One can do a scan in silico or in vitro or in vivo to determine the mutational landscape of a protein, which can take various forms.
This being Bioinformatics stack overflow I'll give an in silico example. The following for example is a heatmap I did some time back with Rosetta pmut_scan, which is a classic tool for this and shows in the y axis the residue it was mutated to and on the x axis the position. A larger change in Gibbs free energy of folding) relative to wild type (∆∆G) means it is destabiling, but anything less than 5 kcal/mol is neutral. As you can see many are neutral, but some half are destabiling —with a caveat for proline, which require a backbone change.
In the in vitro setting one speaks of melting temperature (DSC assays) or turnover number over Michaelis constant (enzyme specific assay). In the in vivo setting one speaks of a fitness cost of a mutation, i.e. the protein is less active so the organism grows less.
Drugs inhibit enzymes by binding the active site. Therefore resistance is often costly. There are some nice papers that look into the fitness cost and mutational landscape of HIV protease or β-lactamase. In this situation a strong epistasis is seen. That is, a first mutation that confers resistance to the drug greatly destabilises the protein, while a second compensates for the first mutation.
Change in function
An enzyme can catalyse a reaction well on a given substrate, because it was evolved this way (technically the encoding gene evolved, but shh). This is the physiological activity. However, enzymes can also catalyse side activities on similar substrates with a lower turnover and higher Michaelis constant. This is especially true for substrates it was not selected against. This is called "enzyme promiscuity". The tolerance of the physiological activity to mutation is called "robustness", while the ability to increase promiscuous activities is "plasticity". Different enzymes have a different balance of the two.

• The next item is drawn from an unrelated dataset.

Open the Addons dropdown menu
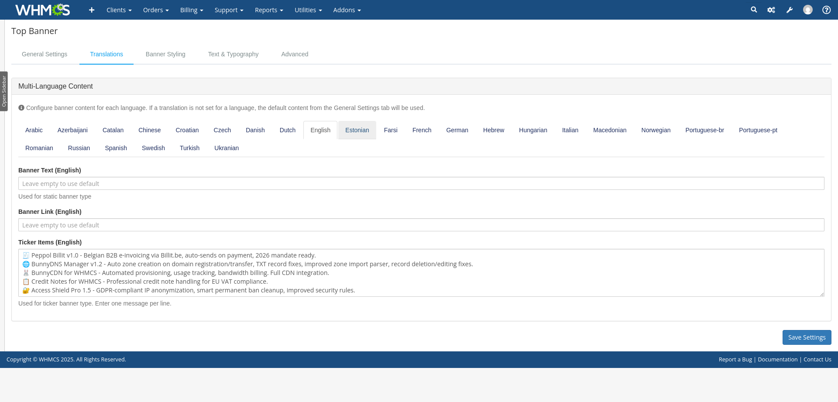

So a mutation may change the strength of the physiological activity, but may result in a new promiscuous activity that can be used as a stepping stone for selection to increase this activity. Therefore, as you can see it is not a binary switch, except for a few very specific case.
Best amino acid for changes?
Proline is a very strange amino acid as it is a secondary amino acid. It lacks a hydrogen on the backbone nitrogen so it cannot form the required hydrogen bond for an α-helix. And can adopt a cis-conformation with minimal penalty (whereas it is about 5 kcal/mol for other chiral amino acids). So changes to this amino acid are often very destabilising.
Protein cores tend to be hydrophobic so changes to the hydrophobic residues are often deleterious, especially when going from a small residue to a larger one.
The remaining residues are frequently found on the surface so may be neutral. However, some are found in the active site and may be able to shift the parameters of the ligand space for that enzyme. A change in charge may result in an increased specificity for a different set of substrates for example. A size change from a larger amino acid to a smaller one may result in a broader range of promiscuous activities —mutations to alanine for example.
So ironically, polar and charged residues as they are frequently found on surfaces are the residues which are most often neutral, but in a small amount of cases they may change activity.